Historic building in Ohio

Stuart's Opera House is a registered historic building in Nelsonville, Ohio, listed on the National Register on December 29, 1978. It is an Opera House and live music performance theatre that was built in 1879, and continues to be used to this day.

== History ==

=== Founding Story ===
The man who would build Stuart's Opera House, George Stuart, began life in show business as the owner and operator of a showboat, traveling through the canal system of Ohio with a professional minstrel troupe. Stuart's showboat sank in 1869 with construction of his new opera house beginning soon after.
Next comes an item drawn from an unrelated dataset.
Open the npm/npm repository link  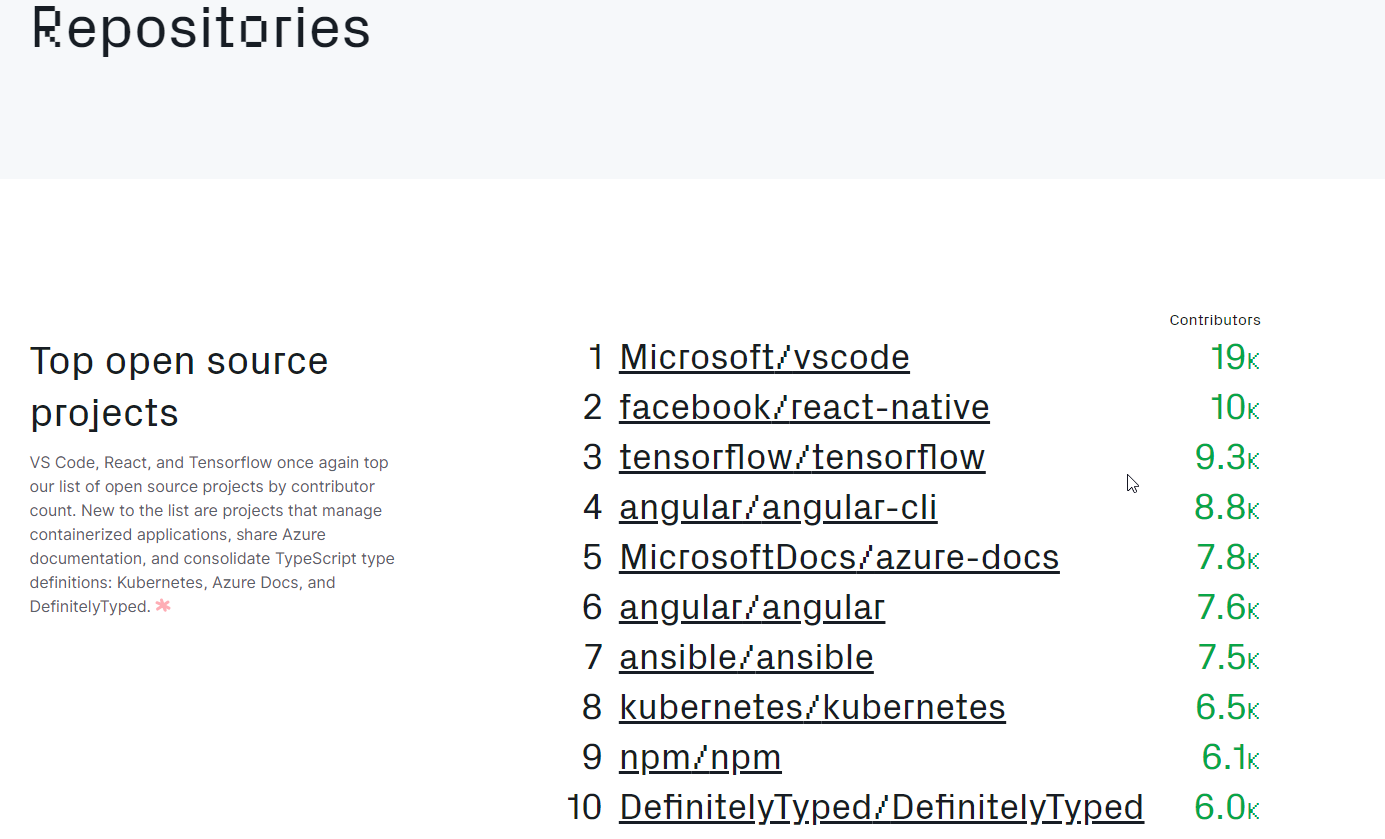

Workers finished construction of the Opera House in 1879, at the start of Nelsonville's boom period brought about by the growing rail system which sent coal from the area to the industrialized north. The presence of an Opera House signaled that Nelsonville had thoroughly established itself. The building quickly became a cultural centerpiece of the town, not only as a place of entertainment, but as a gathering place for community events: from benefits for local organizations and high school graduations, to Sunday school classes too large to fit in the local church. The Opera House attracted a high caliber of shows as well, playing host to some of the most successful acts of the era. The Opera House would continue to be deeply connected to Nelsonville until its closure in 1924, which was brought about in part by audiences’ preference for film and the coal boom coming to a halt.
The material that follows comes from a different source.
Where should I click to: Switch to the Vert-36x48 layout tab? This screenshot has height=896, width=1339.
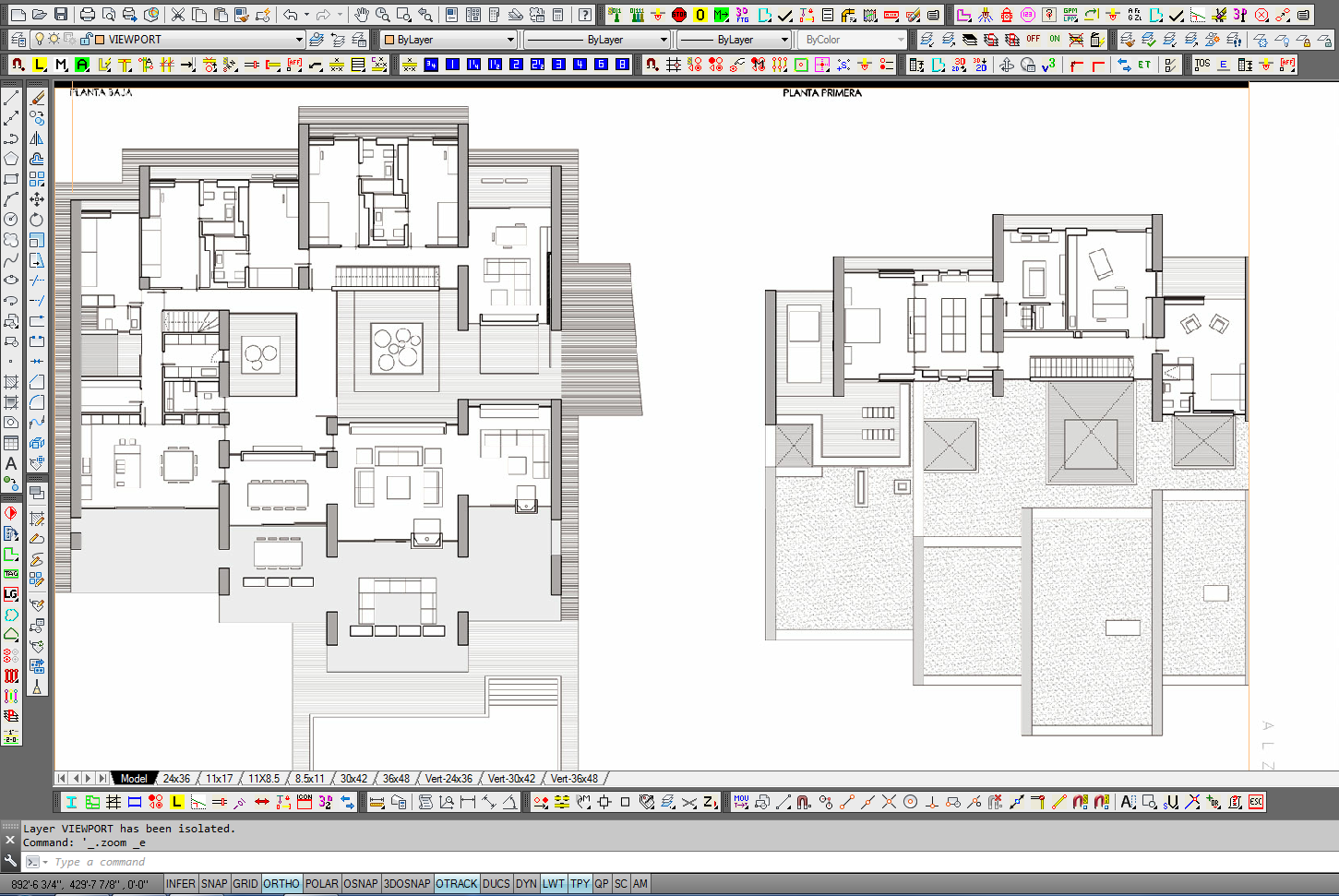574,779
Stuart's doors would remain closed until the 1970s when the Hocking Valley Museum of Theatrical History bought the building with the goal of restoring it to a working theater, as well as a place of learning. The hopes to restore Stuart's were nearly dashed, however, when the building was enveloped in flames on March 24, 1980. In the end, it was decided that Stuart's would be restored, and after an immense amount of money and effort, Stuart's was finally ready to house an audience once more.

=== Board ===

- President: Kristi Brooks
- Vice-President: Kelly Hatas
- Treasurer: Dan Stroh
- Secretary: Mary K Walsh
- Josh Antonnuccio
- Rick Camino
- Jenny Pope
- Abby Saving
- Karl Runser
- Tyrone Carr
- Sharell Arocho-Wise
- Susan Harmony
- Susan Hadley
- Faith Knutsen
- Kristi Kinnard
- Ted Van Hyning

Board Member Emeritus

- Frederick Oremus
- Katie McCoy

== Nelsonville Music Festival ==
Stuart's Opera House produces the annual Nelsonville Music Festival as well as over 75 other events a year which include live music, theatre, films, and educational programming.

=== Stages ===
NMF features a main stage, a picturesque Porch Stage, the small No-Fi Cabin featuring artists performing with no electricity, and a FREE Boxcar Stage with music from an old train car turned into a stage backdrop and mural.

=== NMF Notable Acts ===
Past performers have included Wilco, The Flaming Lips, Willie Nelson, George Clinton & Parliament Funkadelic, Ween, Loretta Lynn, Gillian Welch, John Prine, The Avett Brothers, They Might Be Giants, The Decemberists, Randy Newman, Merle Haggard, Iron & Wine, Yo La Tengo, George Jones, Emmylou Harris, Courtney Barnett, MJ Lenderman, Big Thief, and many more.